Bad news bears: my knee SUPER hurts. Turns out, it’s very much more difficult to recover from a fall at the age of 31 than it was at the age of 26. Very much. I better quit this falling thing before I get too much older or I’m going to end up needing new joints way before my time.
BUT… good news bears: my new shoes came today and despite my extreme crotchitiness (uh huh– it’s a word), I went out for a quick (quick is a relative term, remember… and what I really mean by “quick” is, in fact, short… right) 2-mile run and they were super sweet. They’re just so bright and while appearance isn’t the most important thing about running shoes, it certainly doesn’t hurt.
Also, my heels weren’t bloody at the end. Sigh. I really needed new shoes. I always let it go way too long.
But anyway. What does Joan suggest we mediate on today? Let’s see, shall we?
“Do not be conformed to this world, but be transformed by the renewal of your mind.” –Romans 12:2
Renewal of the mind…
And Joan?
“Exactly how does a person go about not being ‘conformed to this world’? We live in the belly of the beast. It is our politicians, our banks our business that cheat poor laborers, make the dirty military alliances, sell the weapons, hike up the interest rates. And we are the ones who buy from them, and elect them, and collect their dividends. Is there any hope for our own purity of soul in such a world as this? Is there any hope for mine? Well, Paul seems to think so. He says, ‘Be transformed by the renewal of your mind.’ Change the way you think, in other words. And say so. That’s what I must do. Whatever the ridicule, whatever the criticism, I must say so. Loudly, clearly, always. Then maybe someday I will find myself lost in a chorus of voices all shouting ‘no’ together. And then the world will change.” –Joan Chittister
I think Joan is talking about how our mind interacts with the external. And I don’t disagree. But for me, the thing that provides the ridicule and the criticism (frequently and loudly and constantly) is my second track.
Remember that bad boy? It’s been a while, eh?!
But it’s still there. And it’s been louder than loud as of late. I didn’t really recognize it until today– thank goodness for therapy. It’s like I pay someone to keep notes on my life and remind me of what’s what once a month. Good deal. So what do Dr. C and I think that I can do about it?
Four things:
1. Focus on helping other people;
2. Take my own advice after I spend time talking other people up;
3. Talk about the bad feelings;
4. And don’t let perfect be the enemy of good.

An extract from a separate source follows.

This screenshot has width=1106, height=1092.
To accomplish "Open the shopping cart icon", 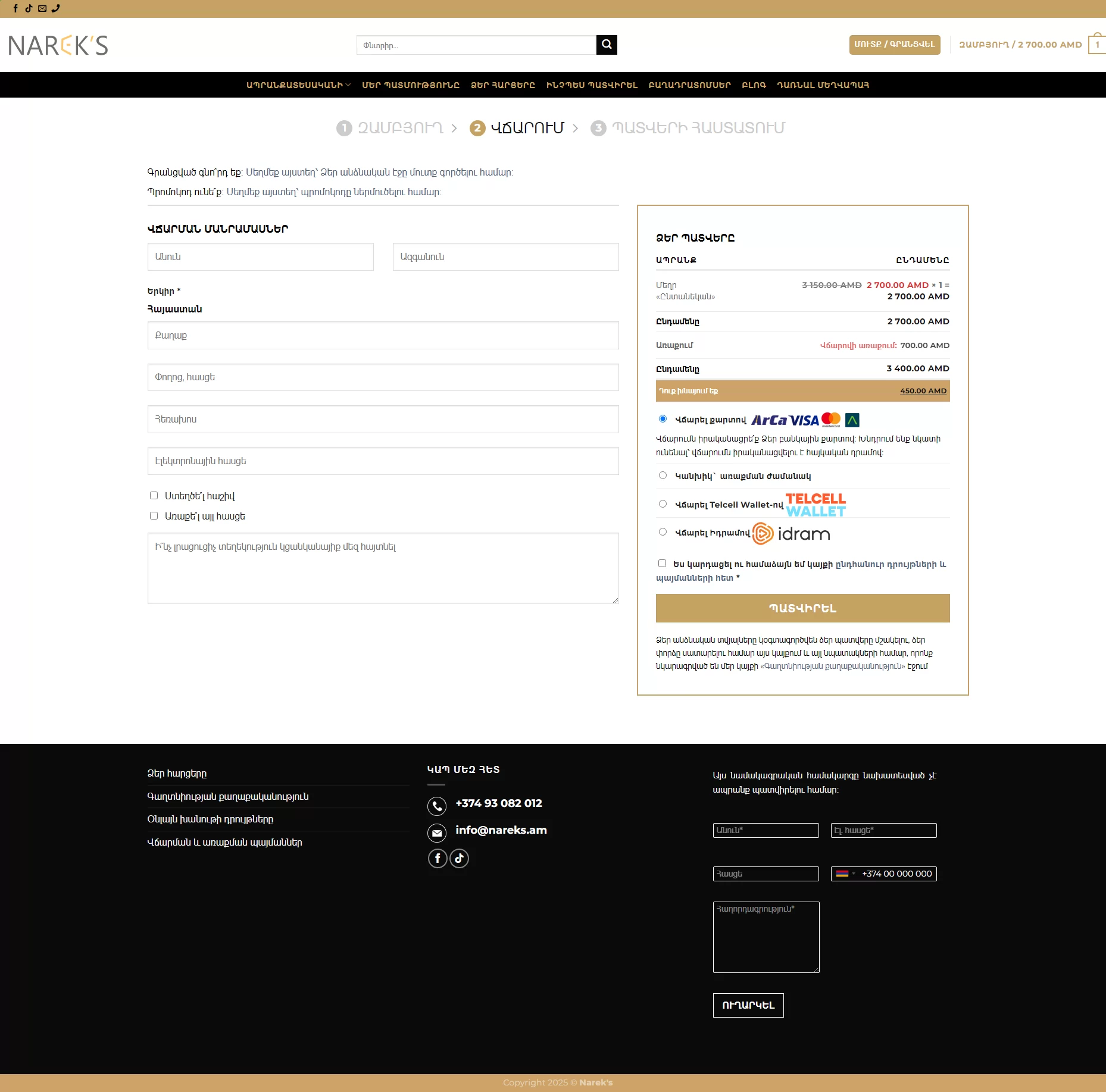I will (x=1097, y=45).
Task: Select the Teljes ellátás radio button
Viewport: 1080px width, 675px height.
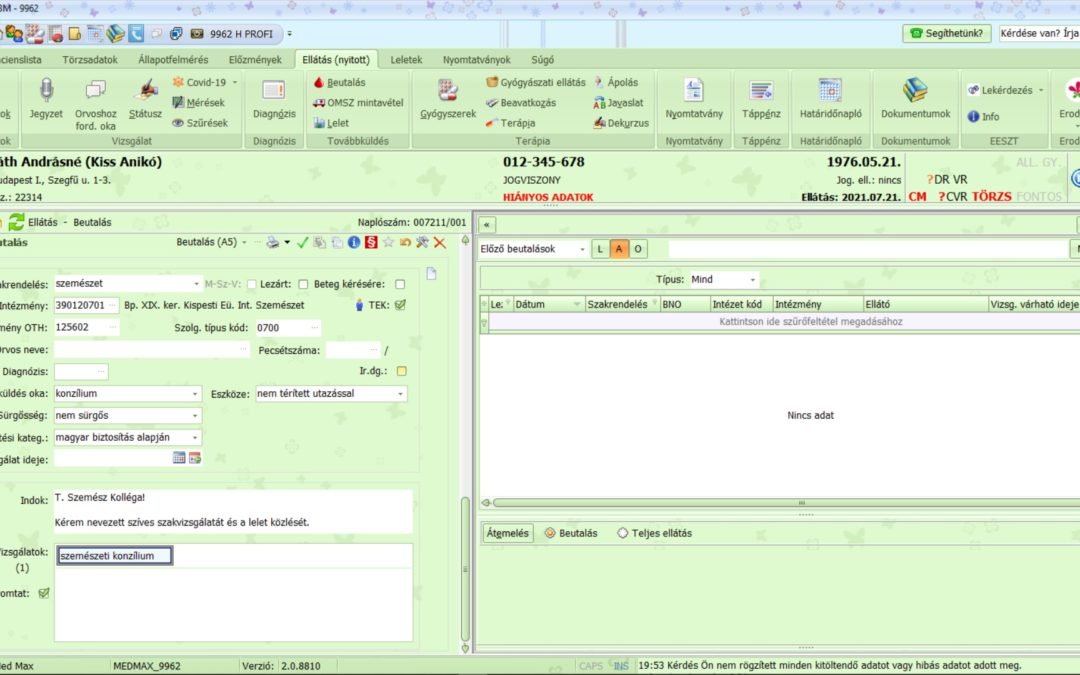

In other words, change the way I think.
So, here’s what I have decided to think. I think that I just endured a nasty storm and that, despite some minor damage, I’ve come through to the other side. I think that IVF is scary and that receiving my packet of info with all that crazy, crazy, crazy set me up for some major anxiety and that my husband heading out of town and working round the clock on a big, important grant made it harder to deal than usual. I think I dealt with all that by eating. By crashing. By dealing in the best way I could deal– not perfect, but good enough. Good. I’m good.
I think I am good.
Renewal of the mind.
I know it’s not that simple, really. But if feels alright right now. And I will keep saying that I am good — loudly, clearly, always.
Thank you, Rachel. This is beautiful. (Oh– and I LOVE the shoes!!!)